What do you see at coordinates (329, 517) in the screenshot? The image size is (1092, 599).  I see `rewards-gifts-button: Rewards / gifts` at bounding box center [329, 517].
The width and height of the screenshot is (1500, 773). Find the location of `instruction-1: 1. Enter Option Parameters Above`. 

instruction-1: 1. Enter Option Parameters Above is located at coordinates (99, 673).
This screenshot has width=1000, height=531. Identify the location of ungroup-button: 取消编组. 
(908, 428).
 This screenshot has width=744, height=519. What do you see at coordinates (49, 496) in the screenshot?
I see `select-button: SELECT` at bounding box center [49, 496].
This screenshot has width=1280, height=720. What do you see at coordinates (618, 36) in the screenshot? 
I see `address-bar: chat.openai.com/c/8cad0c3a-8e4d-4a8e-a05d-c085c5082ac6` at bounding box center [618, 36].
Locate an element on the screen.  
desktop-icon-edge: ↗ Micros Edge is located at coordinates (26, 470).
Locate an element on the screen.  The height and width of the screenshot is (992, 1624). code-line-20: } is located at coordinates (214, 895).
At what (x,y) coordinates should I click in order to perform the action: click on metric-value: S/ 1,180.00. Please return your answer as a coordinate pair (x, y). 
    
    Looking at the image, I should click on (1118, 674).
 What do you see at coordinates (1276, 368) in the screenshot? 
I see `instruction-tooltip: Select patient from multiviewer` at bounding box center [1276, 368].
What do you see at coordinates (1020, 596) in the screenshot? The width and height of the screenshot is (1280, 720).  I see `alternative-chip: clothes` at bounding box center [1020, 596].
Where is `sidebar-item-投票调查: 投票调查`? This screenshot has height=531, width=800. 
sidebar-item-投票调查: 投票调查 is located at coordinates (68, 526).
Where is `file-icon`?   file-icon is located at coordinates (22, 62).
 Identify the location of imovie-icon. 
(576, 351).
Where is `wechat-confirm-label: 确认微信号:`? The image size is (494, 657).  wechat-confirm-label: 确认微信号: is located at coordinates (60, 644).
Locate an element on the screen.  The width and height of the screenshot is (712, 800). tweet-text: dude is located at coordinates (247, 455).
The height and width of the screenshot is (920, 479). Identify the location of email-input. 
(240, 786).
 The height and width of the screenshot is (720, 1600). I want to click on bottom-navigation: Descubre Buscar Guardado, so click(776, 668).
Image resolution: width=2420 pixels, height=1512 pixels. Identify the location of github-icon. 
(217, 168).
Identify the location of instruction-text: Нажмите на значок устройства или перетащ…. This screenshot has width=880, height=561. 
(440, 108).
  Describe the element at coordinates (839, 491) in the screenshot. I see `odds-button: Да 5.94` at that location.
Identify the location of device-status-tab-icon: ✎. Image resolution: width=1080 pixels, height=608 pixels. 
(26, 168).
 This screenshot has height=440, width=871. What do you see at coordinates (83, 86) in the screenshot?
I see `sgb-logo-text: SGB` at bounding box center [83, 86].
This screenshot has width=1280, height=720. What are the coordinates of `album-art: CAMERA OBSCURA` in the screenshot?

****************

Exercise description:
Rewrite all the records above, replacing every occurrence of "Identify the location of" with "Find the position of" and keeping everything else the same.

Exercise result:
What do you see at coordinates (329, 517) in the screenshot? The image size is (1092, 599).  I see `rewards-gifts-button: Rewards / gifts` at bounding box center [329, 517].
The width and height of the screenshot is (1500, 773). Find the location of `instruction-1: 1. Enter Option Parameters Above`. 

instruction-1: 1. Enter Option Parameters Above is located at coordinates (99, 673).
This screenshot has width=1000, height=531. Find the position of ungroup-button: 取消编组. 
(908, 428).
 This screenshot has width=744, height=519. What do you see at coordinates (49, 496) in the screenshot?
I see `select-button: SELECT` at bounding box center [49, 496].
This screenshot has width=1280, height=720. What do you see at coordinates (618, 36) in the screenshot? 
I see `address-bar: chat.openai.com/c/8cad0c3a-8e4d-4a8e-a05d-c085c5082ac6` at bounding box center [618, 36].
Locate an element on the screen.  
desktop-icon-edge: ↗ Micros Edge is located at coordinates (26, 470).
Locate an element on the screen.  The height and width of the screenshot is (992, 1624). code-line-20: } is located at coordinates (214, 895).
At what (x,y) coordinates should I click in order to perform the action: click on metric-value: S/ 1,180.00. Please return your answer as a coordinate pair (x, y). 
    
    Looking at the image, I should click on (1118, 674).
 What do you see at coordinates (1276, 368) in the screenshot? 
I see `instruction-tooltip: Select patient from multiviewer` at bounding box center [1276, 368].
What do you see at coordinates (1020, 596) in the screenshot? The width and height of the screenshot is (1280, 720).  I see `alternative-chip: clothes` at bounding box center [1020, 596].
Where is `sidebar-item-投票调查: 投票调查`? This screenshot has height=531, width=800. 
sidebar-item-投票调查: 投票调查 is located at coordinates (68, 526).
Where is `file-icon`?   file-icon is located at coordinates (22, 62).
 Find the position of imovie-icon. 
(576, 351).
Where is `wechat-confirm-label: 确认微信号:`? The image size is (494, 657).  wechat-confirm-label: 确认微信号: is located at coordinates (60, 644).
Locate an element on the screen.  The width and height of the screenshot is (712, 800). tweet-text: dude is located at coordinates (247, 455).
The height and width of the screenshot is (920, 479). Find the position of email-input. 
(240, 786).
 The height and width of the screenshot is (720, 1600). I want to click on bottom-navigation: Descubre Buscar Guardado, so click(776, 668).
Image resolution: width=2420 pixels, height=1512 pixels. Find the position of github-icon. 
(217, 168).
Find the position of instruction-text: Нажмите на значок устройства или перетащ…. This screenshot has width=880, height=561. 
(440, 108).
  Describe the element at coordinates (839, 491) in the screenshot. I see `odds-button: Да 5.94` at that location.
Find the position of device-status-tab-icon: ✎. Image resolution: width=1080 pixels, height=608 pixels. 
(26, 168).
 This screenshot has height=440, width=871. What do you see at coordinates (83, 86) in the screenshot?
I see `sgb-logo-text: SGB` at bounding box center [83, 86].
This screenshot has width=1280, height=720. What are the coordinates of `album-art: CAMERA OBSCURA` in the screenshot?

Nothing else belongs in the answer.